There is a sense of mystery from Jesus’ teaching on perfect love but his explanation was clear and vivid: “If you love only those who love you, what difference does it make? Even the evil people do the same. And if you welcome only your brothers and sisters, how different are you from the others in the world? Be perfect, therefore, as your heavenly Father is perfect.”

According to the mystics, the fullness of human life is when we have embodied God in our own being.  The purpose of life is not for self-preservation but for self-transformation.  Life in all its fullness is the freedom to love without limits, the willingness to offer one’s life in the service of the others and the commitment to transcend the boundaries of human consciousness and self-limitation.  “Those who save their life will lose it, and those who lost their life will save it” the Master said.  As Francis of Assisi prayed, “It is in giving that we receive; it is in forgiving that we are forgiven, it is in dying that we are born to eternal life.” 

A newlywed couple would always argue about every little thing that comes their way. The man is always busy at work, comes home drunk going straight to bed. The woman doesn’t have time to take care of herself. There was never a time where they would sit down over a cup of coffee and talk about the good things they have accomplished together. The woman would always say to her husband, “Lasinggo” (Drunkard). The man would answer, “Pangit” (Ugly). Every day, those words are the contents of their mouth.  One day, the man got tired of the babbly mouth of his wife. So when his wife said, “Lasinggo” (Drunkard), He said to her, “Lasinggo man ako ngayon, tao naman kinabukasan” (I may be drunk tonight, but tomorrow I’ll be sober.) “ Ikaw, pangit ka ngayon, bukas, pangit ka pa rin.” (But you, you’re unattractive today, you will still be unattractive tomorrow).

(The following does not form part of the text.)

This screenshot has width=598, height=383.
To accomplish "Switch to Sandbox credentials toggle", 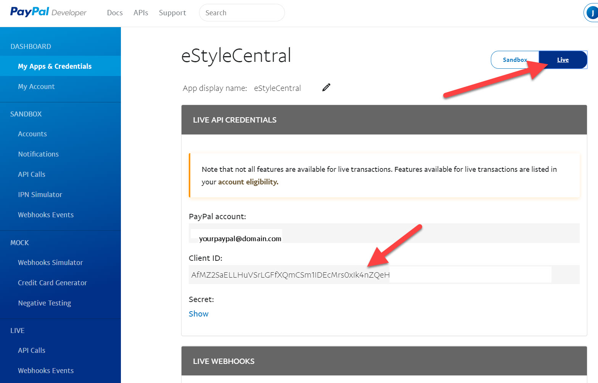I will pyautogui.click(x=515, y=60).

Let us not get ourselves involved into this kind of argument. Love one another and be forgiving. Let the beauty of God’s love be displayed in our togetherness and constant walk with our creator. Let us always remember to remove our sandals because we are walking on a Holy Ground. Always remembering that God has something in plan for us and that although we are a lot of times, like Peter, forget God’s real plan, we are quick to ask forgiveness and restore our relationship as followers of Christ. Let us forgive and forget. Forgetting not the beauty and memory of conflict but the bitterness, anger and hatred we felt for others. It should be a virtue we who profess as Christians should posses. So that others may know who we are and why we believe God who owns us. We cannot appreciate the joy of reconciliation if we do not experience the bitterness of conflict. That scar may forever remind us of that sad ordeal. But instead of feeling anger and hatred and bitterness against someone, we feel compassion for him. Only then can we say that we have truly forgiven those who sinned against us. Thus the Lord’s Prayer would not be an empty skeleton of words and phrases, but filled stuffed framework with skin and meat and blood which give life to those who utter it. Let us therefore give one another a genuine love. Give it to God for the sake of your soul. Amen.